#### [RECORDS FOR PROCESSING]
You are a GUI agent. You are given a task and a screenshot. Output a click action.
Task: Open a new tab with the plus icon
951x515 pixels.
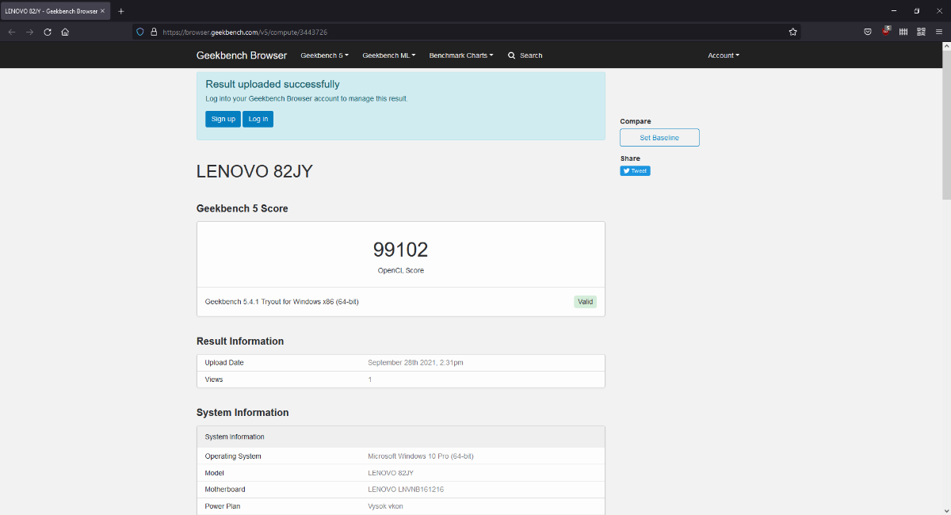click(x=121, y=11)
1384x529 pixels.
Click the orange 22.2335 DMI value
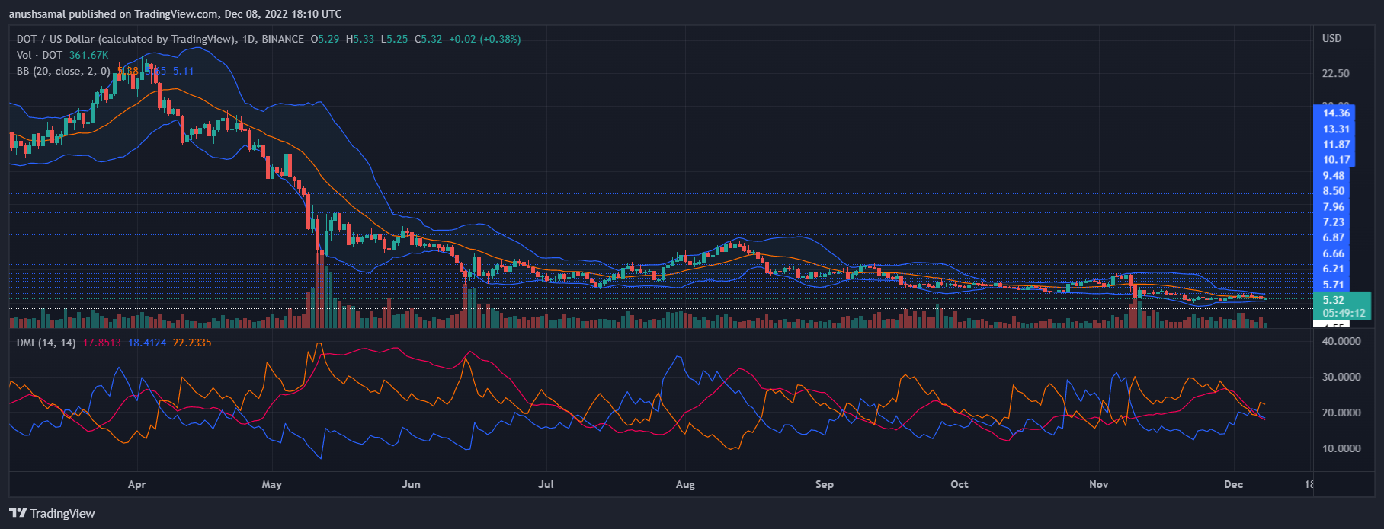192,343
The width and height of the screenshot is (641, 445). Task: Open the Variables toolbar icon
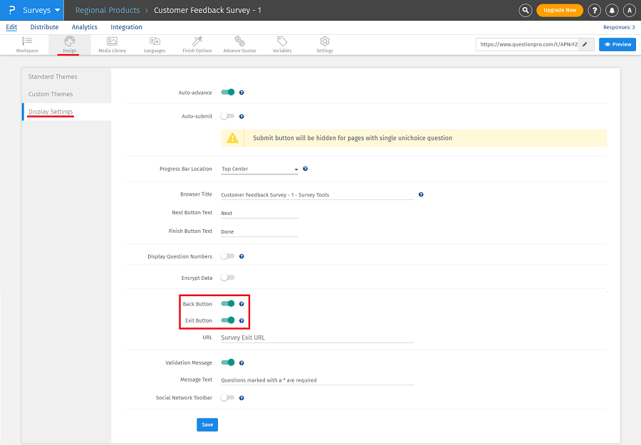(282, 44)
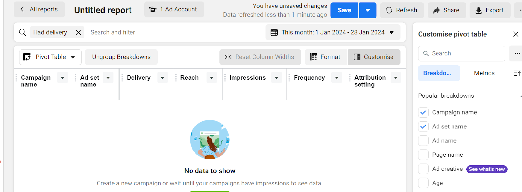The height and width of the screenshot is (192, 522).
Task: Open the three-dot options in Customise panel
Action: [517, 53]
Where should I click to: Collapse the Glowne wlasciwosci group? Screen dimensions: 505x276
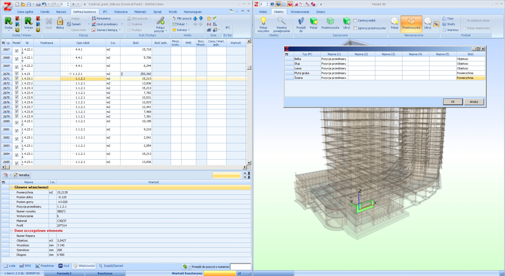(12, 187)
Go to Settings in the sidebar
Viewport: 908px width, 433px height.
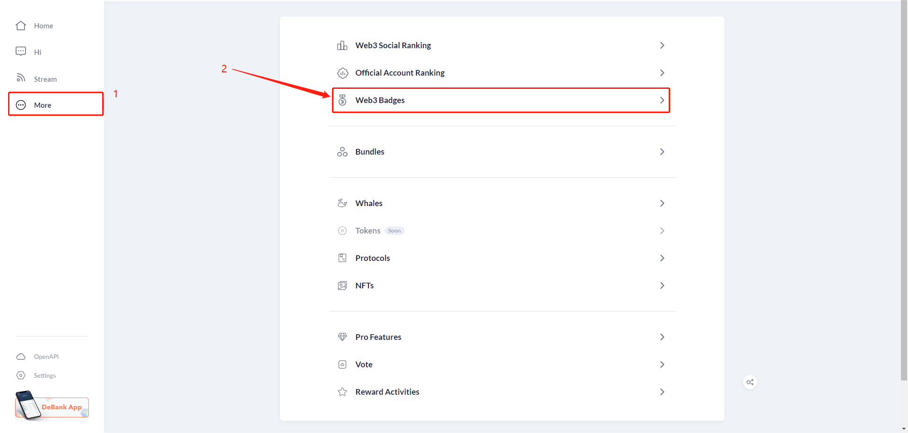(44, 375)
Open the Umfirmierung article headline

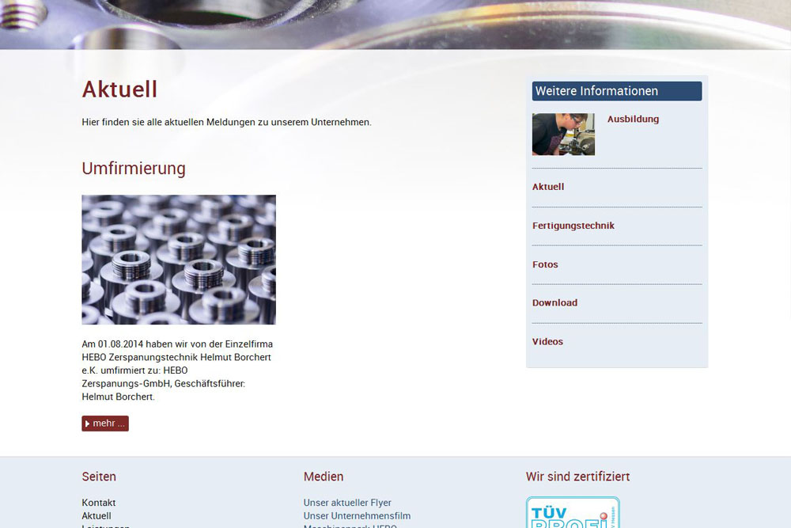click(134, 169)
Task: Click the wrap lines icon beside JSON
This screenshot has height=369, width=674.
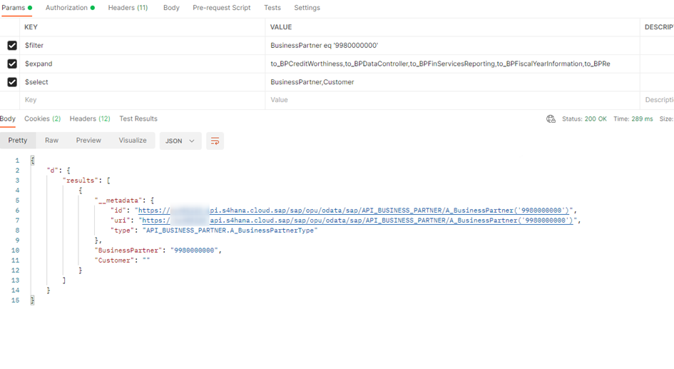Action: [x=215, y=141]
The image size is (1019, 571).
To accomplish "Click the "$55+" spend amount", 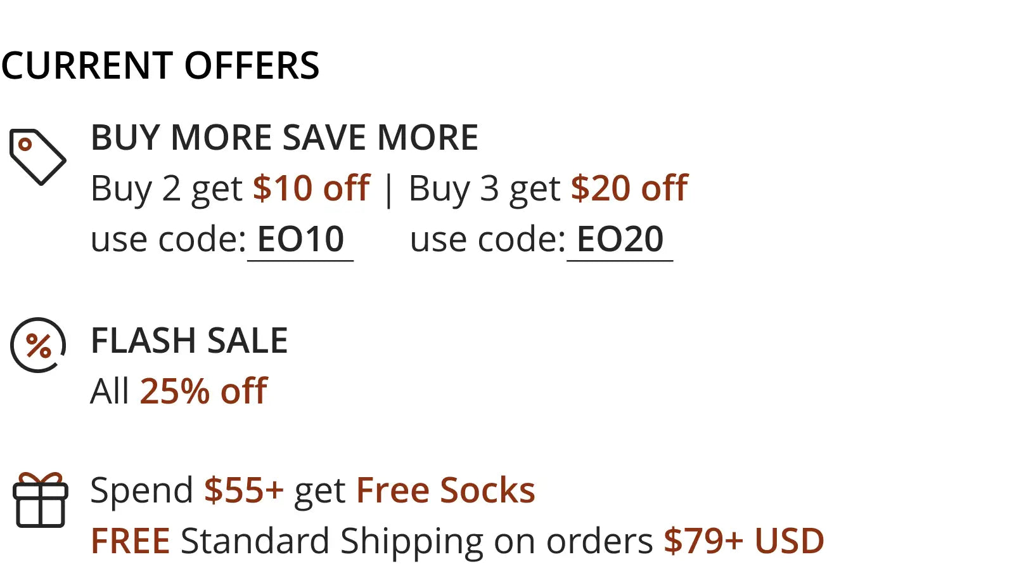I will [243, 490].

#### [TASK ITEM]
Go to the line above holding "Task: Open a new tab with the plus icon", then copy exactly each line down to and including the one holding "The image size is (1019, 571).", leaving pictures out.

#### [WRITTEN SOLUTION]
Task: Open a new tab with the plus icon
951x515 pixels.
click(x=121, y=11)
1384x529 pixels.
Click the orange 22.2335 DMI value
192,343
The width and height of the screenshot is (641, 445). Task: Open the Variables toolbar icon
(282, 44)
The height and width of the screenshot is (192, 522).
Task: Open the three-dot options in Customise panel
Action: [517, 53]
Where should I click to: Collapse the Glowne wlasciwosci group? Screen dimensions: 505x276
(12, 187)
Go to Settings in the sidebar
Viewport: 908px width, 433px height.
(44, 375)
Open the Umfirmierung article headline

click(134, 169)
Task: Click the wrap lines icon beside JSON
This screenshot has height=369, width=674.
Action: [x=215, y=141]
The image size is (1019, 571).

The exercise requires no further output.